■ **Records for this exercise**:
.....

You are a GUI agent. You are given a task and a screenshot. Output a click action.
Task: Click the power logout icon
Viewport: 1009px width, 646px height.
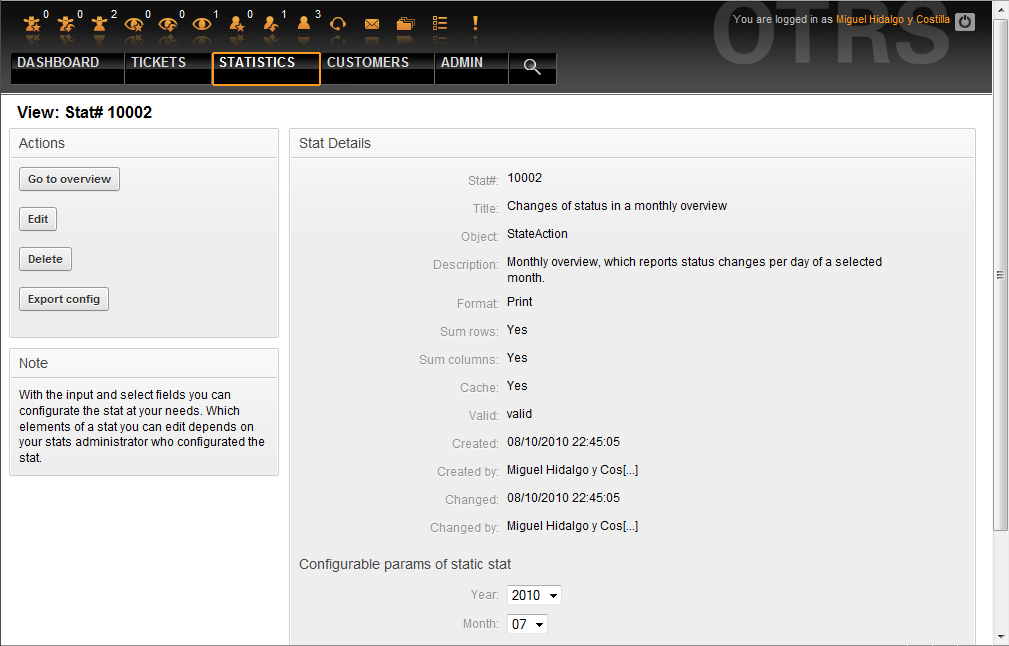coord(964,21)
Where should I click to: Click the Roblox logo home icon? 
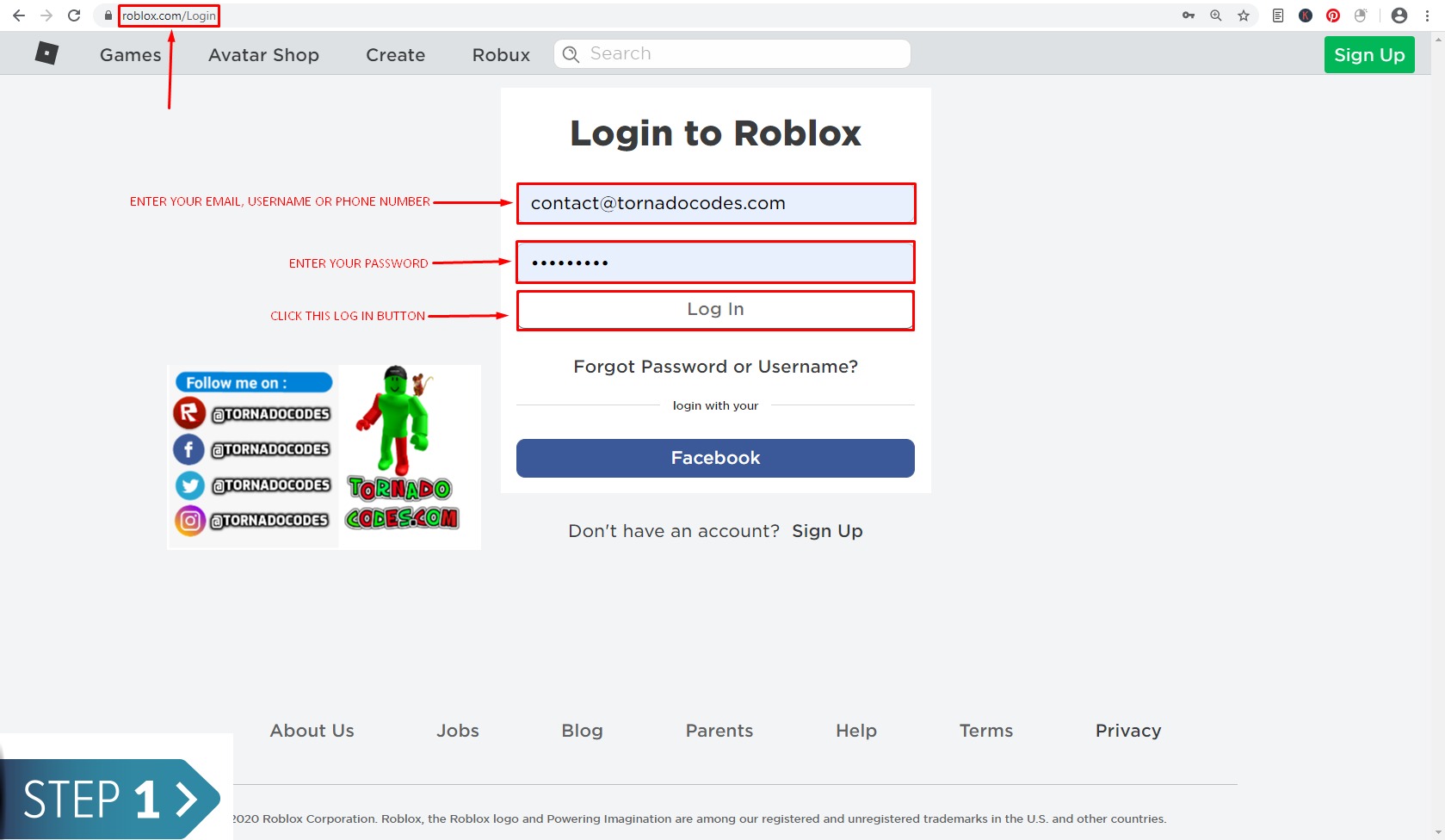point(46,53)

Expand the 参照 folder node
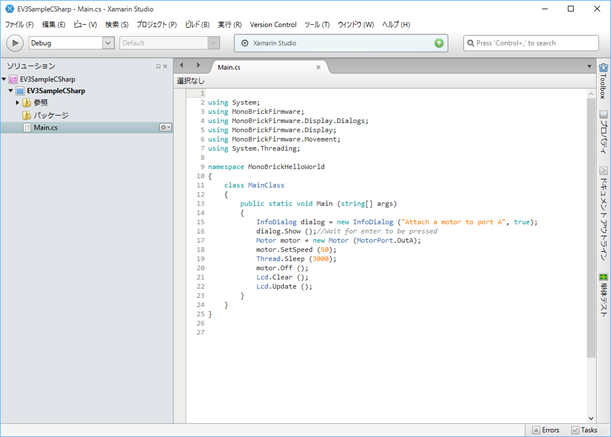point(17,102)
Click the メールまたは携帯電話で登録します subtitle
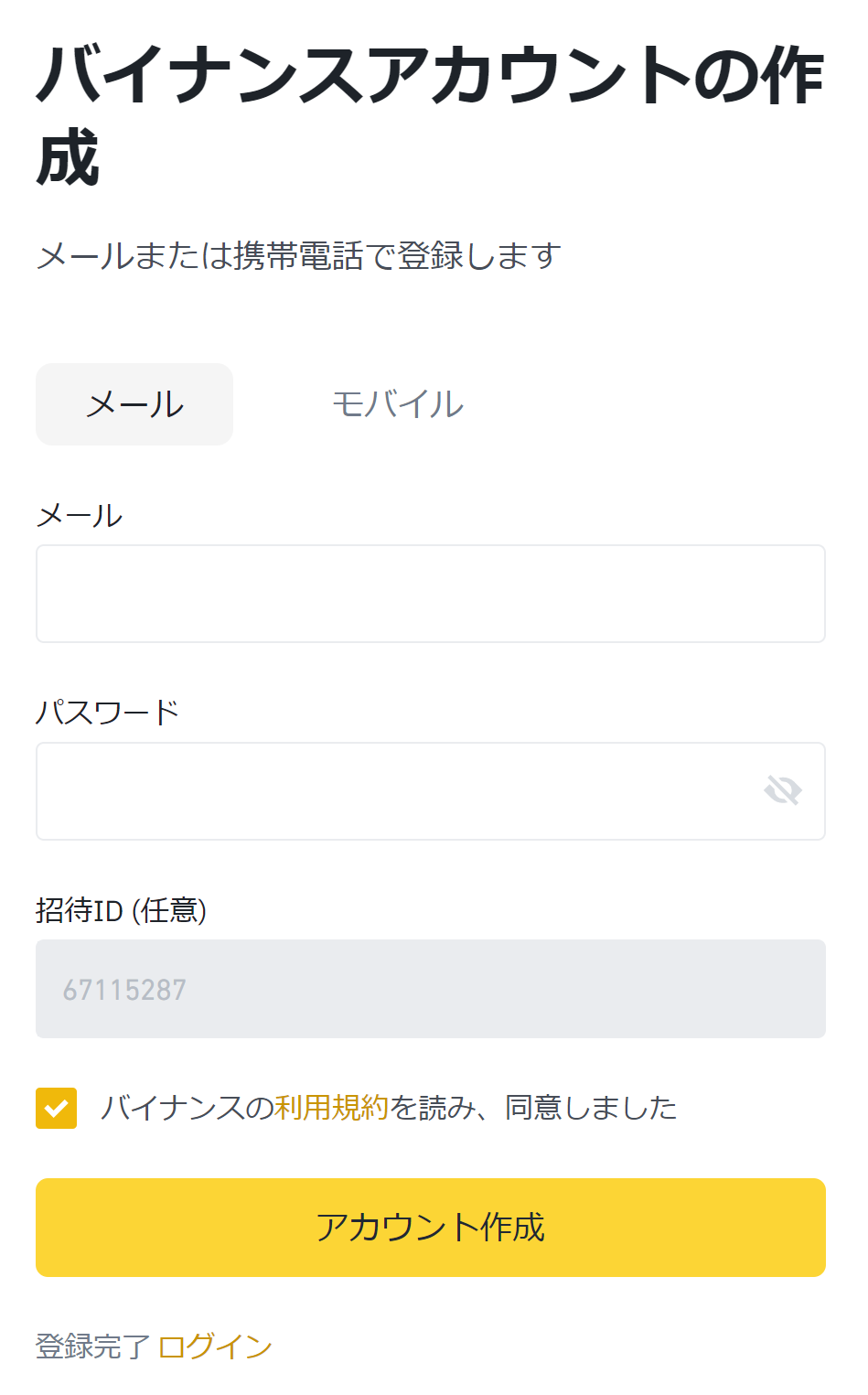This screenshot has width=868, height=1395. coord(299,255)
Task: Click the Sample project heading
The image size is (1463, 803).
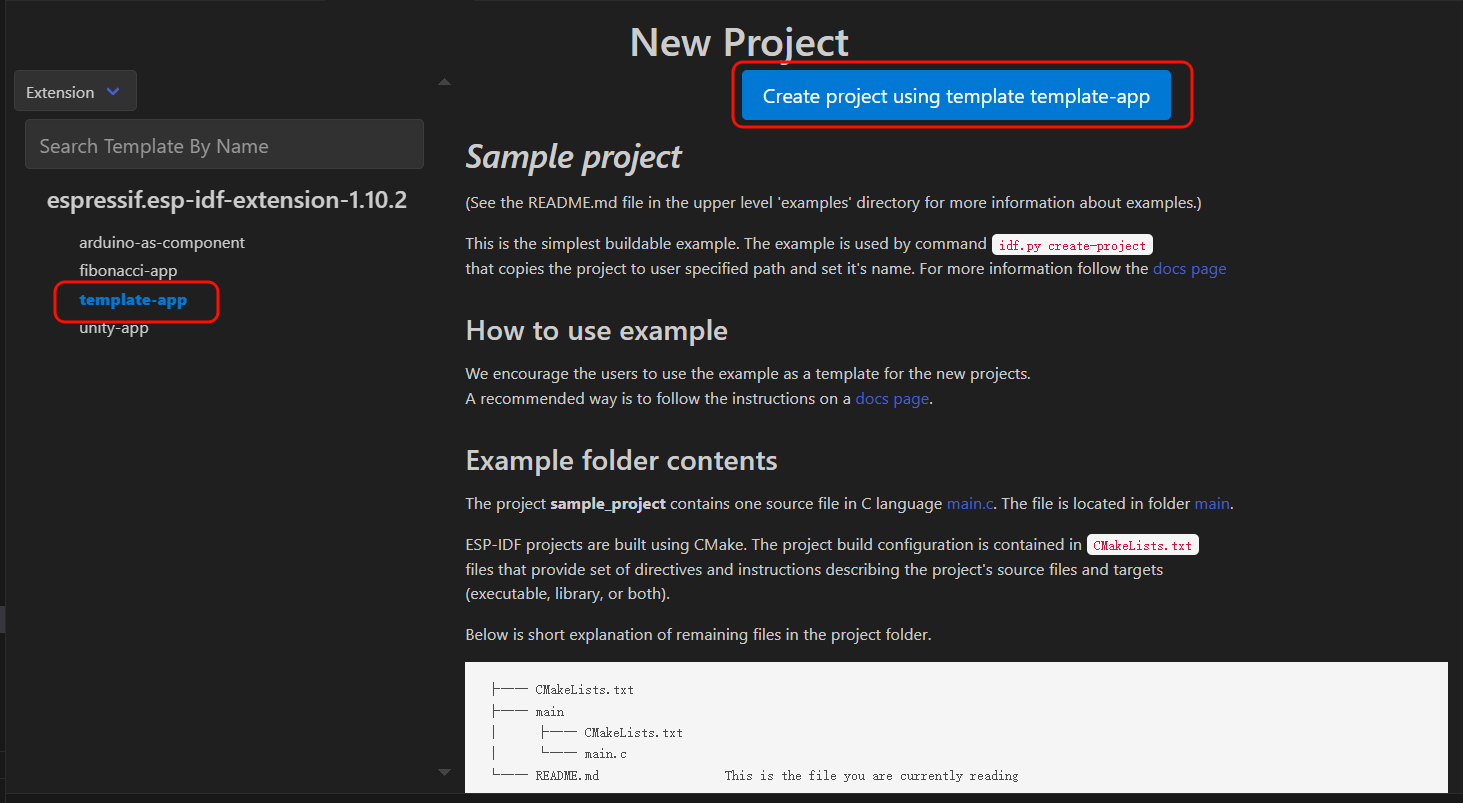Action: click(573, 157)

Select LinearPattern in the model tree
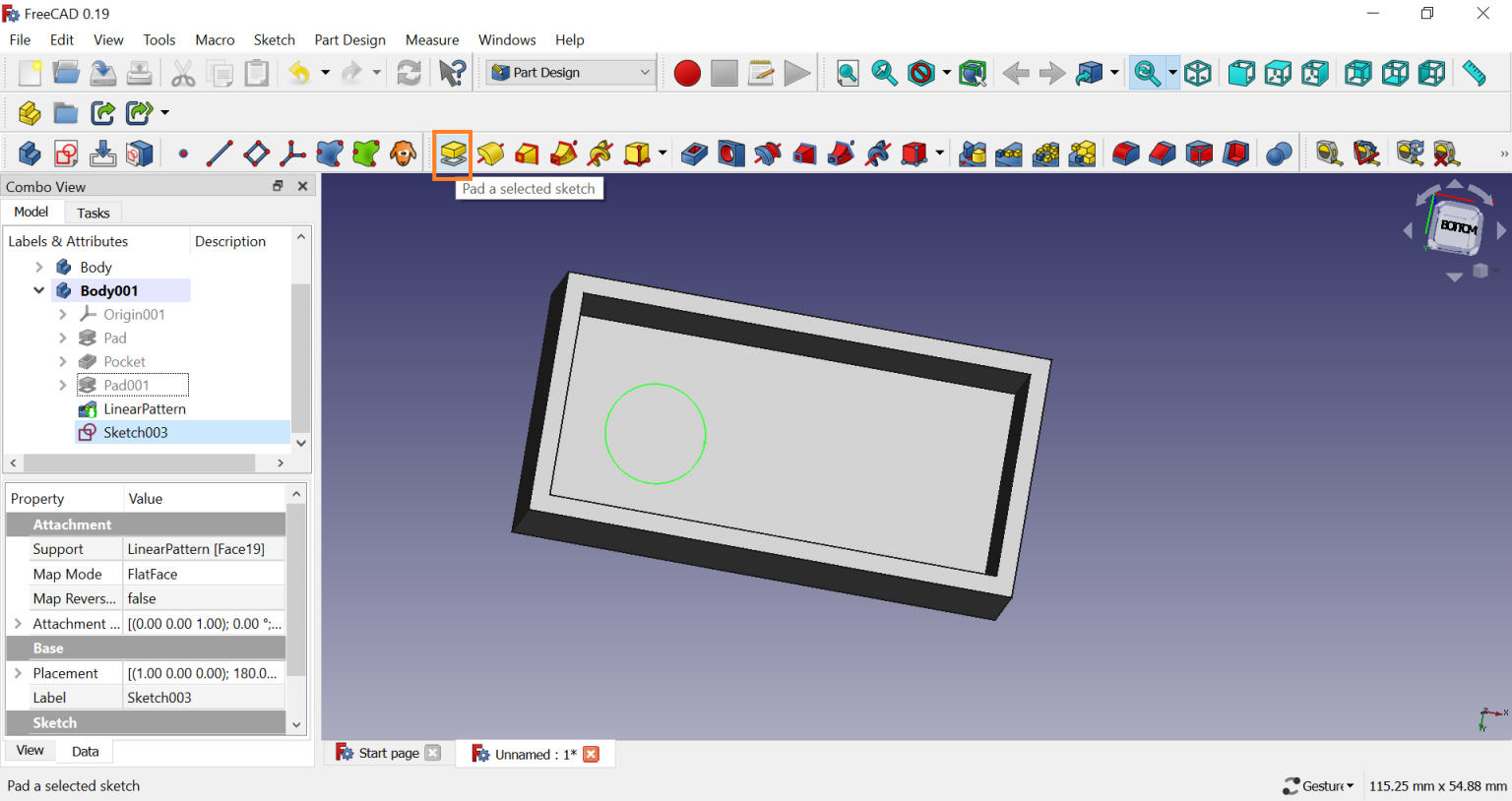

.....

■ **What to do**: Look above for the line with "Where should I" and the line with "Task: Click the Sample project heading"; set down those two lines and all lines between them exactly, without pictures and without anything else.

■ **Result of this exercise**:
Where should I click to: Click the Roblox logo home icon? 
point(46,53)

Expand the 参照 folder node
point(17,102)
Click the メールまたは携帯電話で登録します subtitle
This screenshot has width=868, height=1395. coord(299,255)
Task: Click the Sample project heading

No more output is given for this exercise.